BACKGROUND: Several highly effective but costly therapies for hepatitis C virus (HCV) are available. As a consequence of their high price, 36 state Medicaid programs limited treatment coverage to patients with more advanced HCV stages. States have only limited information available to predict the long-term impact of these decisions. METHODS: We adapted a validated hepatitis C microsimulation model to the Pennsylvania Medicaid population to estimate the existing HCV prevalence in Pennsylvania Medicaid and estimate the impact of various HCV drug coverage policies on disease outcomes and costs. Outcome measures included rates of advanced-stage HCV outcomes and treatment and disease costs in both Medicaid and Medicare. RESULTS: We estimated that 46,700 individuals in Pennsylvania Medicaid were infected with HCV in 2015, 33% of whom were still undiagnosed. By expanding treatment to include mild fibrosis stage (Metavir F2), Pennsylvania Medicaid will spend an additional $273 million on medications in the next decade with no substantial reduction in the incidence of liver cancer or liver-related death.
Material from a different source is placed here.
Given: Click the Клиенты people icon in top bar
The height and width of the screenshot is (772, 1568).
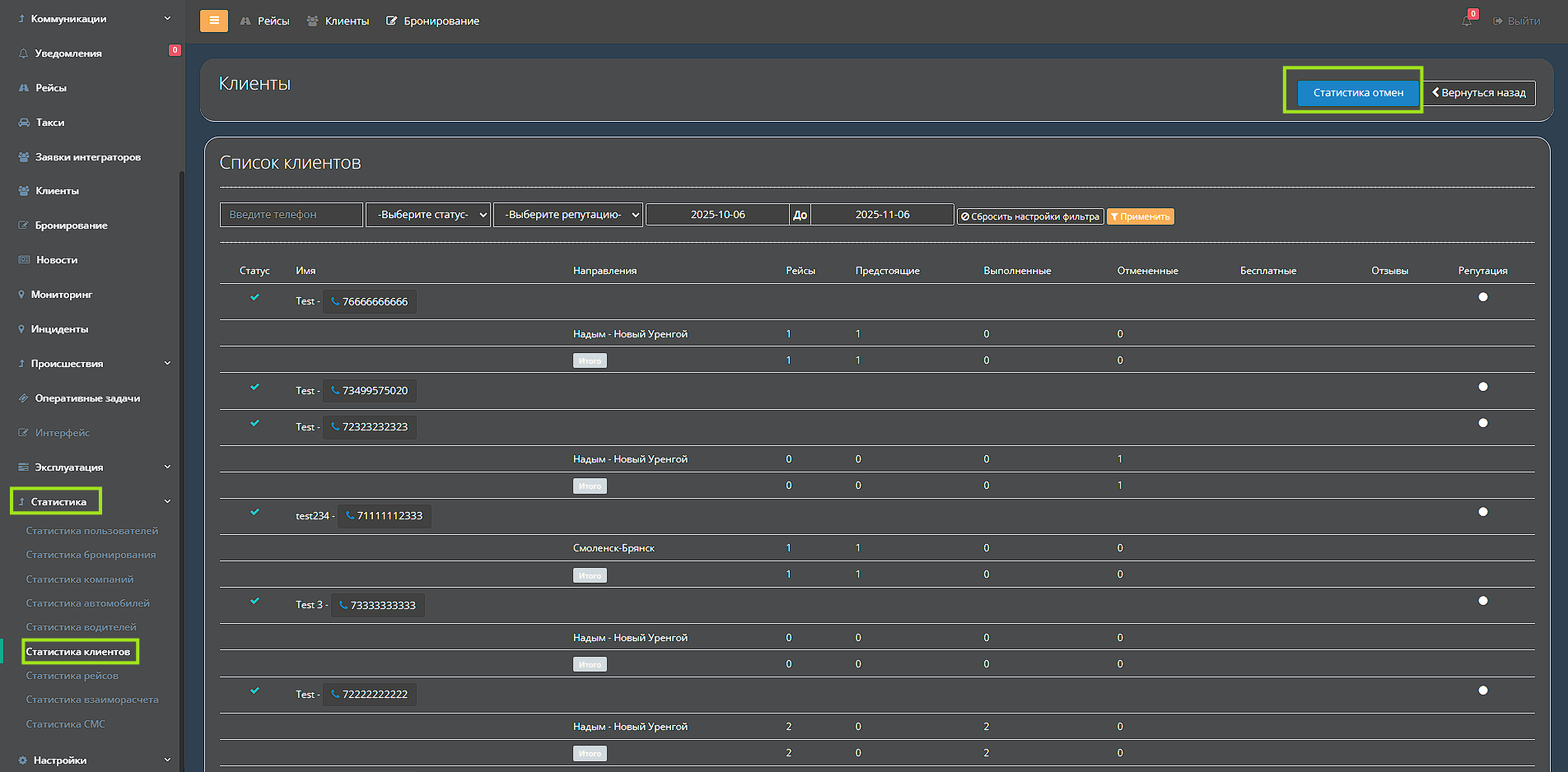Looking at the screenshot, I should 312,21.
Medicaid patients who are not eligible for treatment under restricted policies would get treatment once they transition to the Medicare program, which would incur 10% reduction in HCV-related costs due to early treatment in Medicaid. Further expanding treatment to patients with early fibrosis stages (F0 or F1) would cost Medicaid an additional $693 million during the next decade but would reduce the number of individuals in need of treatment in Medicare by 46% and decrease Medicare treatment costs by 23%. In some scenarios, outcomes could worsen with eligibility expansion if there is inadequate capacity to treat all patients. CONCLUSIONS AND RELEVANCE: Expansion of HCV treatment coverage to less severe stages of liver disease may not substantially improve liver related outcomes for patients in Pennsylvania Medicaid in scenarios in which coverage through Medicare is widely available. Published by Elsevier Inc.